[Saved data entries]
====
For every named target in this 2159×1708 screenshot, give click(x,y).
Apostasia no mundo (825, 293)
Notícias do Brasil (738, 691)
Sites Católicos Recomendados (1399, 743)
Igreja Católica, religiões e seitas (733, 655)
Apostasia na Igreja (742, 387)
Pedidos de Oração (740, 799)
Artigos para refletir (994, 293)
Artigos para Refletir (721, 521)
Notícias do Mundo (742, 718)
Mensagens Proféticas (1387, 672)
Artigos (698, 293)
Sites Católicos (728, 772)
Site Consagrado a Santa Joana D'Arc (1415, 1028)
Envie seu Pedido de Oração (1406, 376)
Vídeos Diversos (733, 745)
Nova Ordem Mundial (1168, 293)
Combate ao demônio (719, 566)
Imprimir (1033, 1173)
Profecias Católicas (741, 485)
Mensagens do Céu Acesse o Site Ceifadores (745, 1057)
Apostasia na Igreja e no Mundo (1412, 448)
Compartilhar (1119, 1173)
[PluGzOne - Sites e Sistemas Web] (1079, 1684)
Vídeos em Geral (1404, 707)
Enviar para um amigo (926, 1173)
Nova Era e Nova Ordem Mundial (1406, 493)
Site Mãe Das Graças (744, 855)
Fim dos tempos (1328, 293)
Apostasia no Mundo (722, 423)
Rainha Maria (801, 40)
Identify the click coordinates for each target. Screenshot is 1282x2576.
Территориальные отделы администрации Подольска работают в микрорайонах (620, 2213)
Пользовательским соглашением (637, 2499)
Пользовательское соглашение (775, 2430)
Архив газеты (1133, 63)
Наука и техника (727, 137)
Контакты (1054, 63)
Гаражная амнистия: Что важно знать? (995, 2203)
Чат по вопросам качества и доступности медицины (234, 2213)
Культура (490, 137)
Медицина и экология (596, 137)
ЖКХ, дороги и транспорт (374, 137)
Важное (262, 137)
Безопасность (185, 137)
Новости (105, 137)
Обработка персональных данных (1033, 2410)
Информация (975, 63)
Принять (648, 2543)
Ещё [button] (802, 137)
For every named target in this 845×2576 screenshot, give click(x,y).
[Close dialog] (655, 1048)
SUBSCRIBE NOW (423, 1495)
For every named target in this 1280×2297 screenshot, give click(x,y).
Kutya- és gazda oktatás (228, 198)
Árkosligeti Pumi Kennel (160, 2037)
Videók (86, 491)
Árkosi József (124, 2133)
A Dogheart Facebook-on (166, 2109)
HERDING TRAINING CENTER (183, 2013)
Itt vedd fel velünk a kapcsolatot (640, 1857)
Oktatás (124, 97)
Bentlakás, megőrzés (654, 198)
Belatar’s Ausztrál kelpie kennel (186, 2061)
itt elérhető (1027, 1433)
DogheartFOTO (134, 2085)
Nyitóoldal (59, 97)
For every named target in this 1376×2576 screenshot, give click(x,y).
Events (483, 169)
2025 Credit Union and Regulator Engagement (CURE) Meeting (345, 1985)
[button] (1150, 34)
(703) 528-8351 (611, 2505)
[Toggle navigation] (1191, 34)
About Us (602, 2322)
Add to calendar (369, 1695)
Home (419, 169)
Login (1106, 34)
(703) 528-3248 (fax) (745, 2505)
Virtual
====
→ **PROMPT**
An exact restatement of the lines from the one with "Árkosi József (124, 2133)" through the last line of the data is the only acceptable answer.

→ **RESPONSE BOX**
Árkosi József (124, 2133)
A Dogheart Facebook-on (166, 2109)
HERDING TRAINING CENTER (183, 2013)
Itt vedd fel velünk a kapcsolatot (640, 1857)
Oktatás (124, 97)
Bentlakás, megőrzés (654, 198)
Belatar’s Ausztrál kelpie kennel (186, 2061)
itt elérhető (1027, 1433)
DogheartFOTO (134, 2085)
Nyitóoldal (59, 97)
For every named target in this 1376×2576 screenshot, give click(x,y).
Events (483, 169)
2025 Credit Union and Regulator Engagement (CURE) Meeting (345, 1985)
[button] (1150, 34)
(703) 528-8351 (611, 2505)
[Toggle navigation] (1191, 34)
About Us (602, 2322)
Add to calendar (369, 1695)
Home (419, 169)
Login (1106, 34)
(703) 528-3248 (fax) (745, 2505)
Virtual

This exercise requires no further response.